#### About this exercise:
Within the data below, determine how many lines contain "field" and supply only that figure.

Saved data entries
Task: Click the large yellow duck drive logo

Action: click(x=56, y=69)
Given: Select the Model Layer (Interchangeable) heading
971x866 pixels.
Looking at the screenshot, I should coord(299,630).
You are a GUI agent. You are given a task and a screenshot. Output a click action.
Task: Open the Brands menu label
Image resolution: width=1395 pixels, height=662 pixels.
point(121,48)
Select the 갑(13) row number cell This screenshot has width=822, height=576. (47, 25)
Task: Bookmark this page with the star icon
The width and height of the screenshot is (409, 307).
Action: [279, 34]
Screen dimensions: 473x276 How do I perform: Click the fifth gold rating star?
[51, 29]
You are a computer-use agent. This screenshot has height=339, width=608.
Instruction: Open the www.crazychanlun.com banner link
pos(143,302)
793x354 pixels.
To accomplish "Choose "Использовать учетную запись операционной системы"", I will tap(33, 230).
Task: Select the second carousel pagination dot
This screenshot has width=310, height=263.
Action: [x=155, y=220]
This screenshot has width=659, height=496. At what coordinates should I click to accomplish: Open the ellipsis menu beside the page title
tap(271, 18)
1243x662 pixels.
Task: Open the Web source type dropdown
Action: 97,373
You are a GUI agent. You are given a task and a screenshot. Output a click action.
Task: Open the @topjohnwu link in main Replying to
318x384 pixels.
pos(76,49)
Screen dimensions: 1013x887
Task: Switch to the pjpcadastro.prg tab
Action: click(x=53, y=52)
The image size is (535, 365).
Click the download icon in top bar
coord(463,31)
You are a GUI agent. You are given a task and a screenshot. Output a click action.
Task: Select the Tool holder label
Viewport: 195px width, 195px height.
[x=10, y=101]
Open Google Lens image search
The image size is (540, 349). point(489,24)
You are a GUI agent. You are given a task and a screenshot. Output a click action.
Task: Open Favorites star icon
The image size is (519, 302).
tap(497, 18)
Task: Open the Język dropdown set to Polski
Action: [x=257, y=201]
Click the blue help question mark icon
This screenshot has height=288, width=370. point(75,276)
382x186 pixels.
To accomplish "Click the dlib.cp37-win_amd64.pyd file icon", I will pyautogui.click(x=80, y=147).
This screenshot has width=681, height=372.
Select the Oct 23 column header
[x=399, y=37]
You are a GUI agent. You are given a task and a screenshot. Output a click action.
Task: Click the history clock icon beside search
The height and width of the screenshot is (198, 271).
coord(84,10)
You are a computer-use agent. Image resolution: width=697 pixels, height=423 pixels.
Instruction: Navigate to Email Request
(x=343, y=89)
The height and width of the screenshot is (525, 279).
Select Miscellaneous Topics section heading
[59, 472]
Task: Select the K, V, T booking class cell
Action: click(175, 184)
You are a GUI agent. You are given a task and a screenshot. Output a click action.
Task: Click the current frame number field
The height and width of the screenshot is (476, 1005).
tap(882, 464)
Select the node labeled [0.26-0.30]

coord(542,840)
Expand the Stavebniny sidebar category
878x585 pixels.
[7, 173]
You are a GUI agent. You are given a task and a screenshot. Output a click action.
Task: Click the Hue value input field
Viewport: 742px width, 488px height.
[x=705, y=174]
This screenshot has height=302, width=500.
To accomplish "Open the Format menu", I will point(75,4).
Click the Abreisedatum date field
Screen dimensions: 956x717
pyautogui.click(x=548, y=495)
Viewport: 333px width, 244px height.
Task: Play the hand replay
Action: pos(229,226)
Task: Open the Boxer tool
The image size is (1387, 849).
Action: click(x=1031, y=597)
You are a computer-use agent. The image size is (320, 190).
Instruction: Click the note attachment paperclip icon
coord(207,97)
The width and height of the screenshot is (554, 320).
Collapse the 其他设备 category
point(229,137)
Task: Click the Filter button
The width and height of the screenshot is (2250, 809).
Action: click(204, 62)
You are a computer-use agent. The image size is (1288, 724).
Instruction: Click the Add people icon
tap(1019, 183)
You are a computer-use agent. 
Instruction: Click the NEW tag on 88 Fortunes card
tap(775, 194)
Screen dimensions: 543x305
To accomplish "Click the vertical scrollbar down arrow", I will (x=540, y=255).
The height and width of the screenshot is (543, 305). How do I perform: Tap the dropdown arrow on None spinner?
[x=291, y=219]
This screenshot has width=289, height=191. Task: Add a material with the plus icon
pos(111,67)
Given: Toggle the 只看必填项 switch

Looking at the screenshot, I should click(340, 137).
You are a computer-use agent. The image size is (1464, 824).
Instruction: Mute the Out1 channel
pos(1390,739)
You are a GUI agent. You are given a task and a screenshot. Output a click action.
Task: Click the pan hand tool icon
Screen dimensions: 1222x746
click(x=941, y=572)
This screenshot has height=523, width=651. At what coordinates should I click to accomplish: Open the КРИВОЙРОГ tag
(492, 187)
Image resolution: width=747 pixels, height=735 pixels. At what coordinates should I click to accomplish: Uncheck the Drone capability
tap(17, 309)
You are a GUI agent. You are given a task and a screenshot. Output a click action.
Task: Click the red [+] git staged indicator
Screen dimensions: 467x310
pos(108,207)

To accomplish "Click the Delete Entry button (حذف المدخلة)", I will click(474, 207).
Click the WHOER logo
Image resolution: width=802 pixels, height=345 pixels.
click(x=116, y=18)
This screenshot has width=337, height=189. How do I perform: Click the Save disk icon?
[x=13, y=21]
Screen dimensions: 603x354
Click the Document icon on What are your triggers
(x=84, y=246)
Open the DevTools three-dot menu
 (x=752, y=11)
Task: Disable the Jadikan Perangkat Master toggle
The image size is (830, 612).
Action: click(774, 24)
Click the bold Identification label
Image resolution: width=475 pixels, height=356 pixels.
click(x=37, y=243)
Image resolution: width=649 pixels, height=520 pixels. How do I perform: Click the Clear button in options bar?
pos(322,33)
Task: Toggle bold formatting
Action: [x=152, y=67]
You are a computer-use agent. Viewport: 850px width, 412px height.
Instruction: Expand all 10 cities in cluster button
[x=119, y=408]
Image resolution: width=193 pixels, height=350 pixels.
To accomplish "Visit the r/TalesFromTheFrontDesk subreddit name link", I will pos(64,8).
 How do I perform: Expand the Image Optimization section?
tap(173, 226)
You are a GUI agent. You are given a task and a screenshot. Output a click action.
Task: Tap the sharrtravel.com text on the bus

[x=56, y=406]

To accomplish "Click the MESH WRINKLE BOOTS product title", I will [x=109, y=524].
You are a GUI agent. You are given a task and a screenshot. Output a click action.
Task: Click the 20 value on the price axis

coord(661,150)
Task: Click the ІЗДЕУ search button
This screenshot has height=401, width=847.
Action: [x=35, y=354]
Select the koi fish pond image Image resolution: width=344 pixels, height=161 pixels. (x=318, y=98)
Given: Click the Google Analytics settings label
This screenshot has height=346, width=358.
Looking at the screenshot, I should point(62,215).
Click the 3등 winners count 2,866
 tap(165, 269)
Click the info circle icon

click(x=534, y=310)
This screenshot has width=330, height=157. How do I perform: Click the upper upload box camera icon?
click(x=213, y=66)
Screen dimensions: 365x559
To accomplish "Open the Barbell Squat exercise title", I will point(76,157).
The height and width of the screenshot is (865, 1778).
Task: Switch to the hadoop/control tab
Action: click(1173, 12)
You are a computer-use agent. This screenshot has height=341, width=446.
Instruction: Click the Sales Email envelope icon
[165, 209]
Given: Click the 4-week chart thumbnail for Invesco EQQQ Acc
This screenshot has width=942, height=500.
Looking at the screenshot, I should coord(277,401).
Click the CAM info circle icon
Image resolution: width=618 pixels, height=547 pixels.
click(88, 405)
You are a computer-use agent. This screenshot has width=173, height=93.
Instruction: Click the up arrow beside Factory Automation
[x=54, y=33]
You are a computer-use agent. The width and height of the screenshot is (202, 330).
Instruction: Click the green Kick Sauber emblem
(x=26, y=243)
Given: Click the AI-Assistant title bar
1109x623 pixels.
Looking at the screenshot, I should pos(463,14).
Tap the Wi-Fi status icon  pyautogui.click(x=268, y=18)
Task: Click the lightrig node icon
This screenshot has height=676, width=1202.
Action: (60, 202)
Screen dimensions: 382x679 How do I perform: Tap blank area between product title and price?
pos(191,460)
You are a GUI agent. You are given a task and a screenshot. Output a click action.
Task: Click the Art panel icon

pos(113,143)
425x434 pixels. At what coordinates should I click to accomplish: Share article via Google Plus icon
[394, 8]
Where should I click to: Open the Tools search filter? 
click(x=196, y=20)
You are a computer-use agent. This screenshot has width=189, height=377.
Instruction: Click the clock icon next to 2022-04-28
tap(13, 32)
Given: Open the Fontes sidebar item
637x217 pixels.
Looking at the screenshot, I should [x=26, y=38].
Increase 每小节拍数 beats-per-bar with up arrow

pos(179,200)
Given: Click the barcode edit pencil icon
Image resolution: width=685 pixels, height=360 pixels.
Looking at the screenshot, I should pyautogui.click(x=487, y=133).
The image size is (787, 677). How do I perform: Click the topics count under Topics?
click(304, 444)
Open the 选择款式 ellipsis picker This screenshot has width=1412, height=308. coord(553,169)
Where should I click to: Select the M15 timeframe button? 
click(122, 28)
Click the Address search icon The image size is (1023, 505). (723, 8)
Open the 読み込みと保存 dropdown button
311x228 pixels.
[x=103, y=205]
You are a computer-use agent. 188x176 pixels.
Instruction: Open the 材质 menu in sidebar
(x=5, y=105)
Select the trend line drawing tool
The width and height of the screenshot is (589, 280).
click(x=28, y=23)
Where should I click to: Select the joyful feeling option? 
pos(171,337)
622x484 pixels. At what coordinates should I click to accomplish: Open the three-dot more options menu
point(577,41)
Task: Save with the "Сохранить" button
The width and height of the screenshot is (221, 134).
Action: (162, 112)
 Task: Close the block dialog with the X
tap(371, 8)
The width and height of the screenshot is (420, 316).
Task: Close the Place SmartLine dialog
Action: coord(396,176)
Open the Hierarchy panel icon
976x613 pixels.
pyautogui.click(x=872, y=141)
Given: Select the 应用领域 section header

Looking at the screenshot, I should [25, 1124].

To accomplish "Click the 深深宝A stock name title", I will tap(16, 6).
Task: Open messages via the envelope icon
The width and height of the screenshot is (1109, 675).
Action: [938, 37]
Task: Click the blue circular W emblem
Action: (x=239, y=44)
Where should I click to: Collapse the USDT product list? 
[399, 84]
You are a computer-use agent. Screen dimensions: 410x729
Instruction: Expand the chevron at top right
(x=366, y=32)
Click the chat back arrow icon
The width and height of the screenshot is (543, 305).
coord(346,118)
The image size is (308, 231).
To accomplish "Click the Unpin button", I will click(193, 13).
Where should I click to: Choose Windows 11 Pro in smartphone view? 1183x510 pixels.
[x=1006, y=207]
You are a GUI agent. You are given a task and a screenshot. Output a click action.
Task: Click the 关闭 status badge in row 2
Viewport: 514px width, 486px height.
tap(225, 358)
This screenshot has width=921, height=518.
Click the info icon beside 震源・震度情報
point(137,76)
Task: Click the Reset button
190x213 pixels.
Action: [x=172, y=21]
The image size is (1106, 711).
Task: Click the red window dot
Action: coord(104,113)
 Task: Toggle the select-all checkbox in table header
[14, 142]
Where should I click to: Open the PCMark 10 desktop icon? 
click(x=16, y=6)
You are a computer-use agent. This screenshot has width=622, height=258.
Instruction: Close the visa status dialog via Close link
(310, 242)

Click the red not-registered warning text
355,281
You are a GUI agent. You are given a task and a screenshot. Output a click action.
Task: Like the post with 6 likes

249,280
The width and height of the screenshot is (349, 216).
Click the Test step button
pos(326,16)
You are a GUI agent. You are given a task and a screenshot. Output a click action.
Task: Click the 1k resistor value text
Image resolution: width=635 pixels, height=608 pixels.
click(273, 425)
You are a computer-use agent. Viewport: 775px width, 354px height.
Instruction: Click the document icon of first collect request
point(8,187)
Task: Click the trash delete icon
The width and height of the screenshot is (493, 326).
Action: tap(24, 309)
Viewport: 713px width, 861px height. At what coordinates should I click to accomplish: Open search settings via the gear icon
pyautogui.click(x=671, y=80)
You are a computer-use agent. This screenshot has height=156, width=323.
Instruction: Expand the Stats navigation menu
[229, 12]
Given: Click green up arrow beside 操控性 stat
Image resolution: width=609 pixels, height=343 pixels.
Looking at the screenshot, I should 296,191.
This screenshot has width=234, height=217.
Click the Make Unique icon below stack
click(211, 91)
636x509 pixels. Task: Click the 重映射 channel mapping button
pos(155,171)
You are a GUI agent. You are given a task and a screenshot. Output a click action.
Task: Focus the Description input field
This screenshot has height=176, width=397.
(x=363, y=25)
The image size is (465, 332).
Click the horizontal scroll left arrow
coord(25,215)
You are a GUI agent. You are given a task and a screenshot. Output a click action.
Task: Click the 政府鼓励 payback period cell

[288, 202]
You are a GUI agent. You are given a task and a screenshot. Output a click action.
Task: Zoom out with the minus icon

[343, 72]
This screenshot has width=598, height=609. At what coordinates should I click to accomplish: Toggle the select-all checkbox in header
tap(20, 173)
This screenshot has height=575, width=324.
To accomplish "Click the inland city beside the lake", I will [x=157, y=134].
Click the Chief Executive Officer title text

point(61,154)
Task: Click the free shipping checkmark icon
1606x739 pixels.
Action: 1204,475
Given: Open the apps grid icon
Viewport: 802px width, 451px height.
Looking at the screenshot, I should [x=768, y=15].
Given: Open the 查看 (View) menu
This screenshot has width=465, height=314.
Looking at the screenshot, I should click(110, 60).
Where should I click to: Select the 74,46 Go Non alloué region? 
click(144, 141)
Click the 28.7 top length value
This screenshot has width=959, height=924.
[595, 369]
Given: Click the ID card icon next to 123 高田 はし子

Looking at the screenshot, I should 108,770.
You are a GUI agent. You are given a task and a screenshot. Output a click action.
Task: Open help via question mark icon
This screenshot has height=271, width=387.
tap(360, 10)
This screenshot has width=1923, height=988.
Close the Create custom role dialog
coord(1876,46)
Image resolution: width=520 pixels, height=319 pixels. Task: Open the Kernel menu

#### Answer section:
4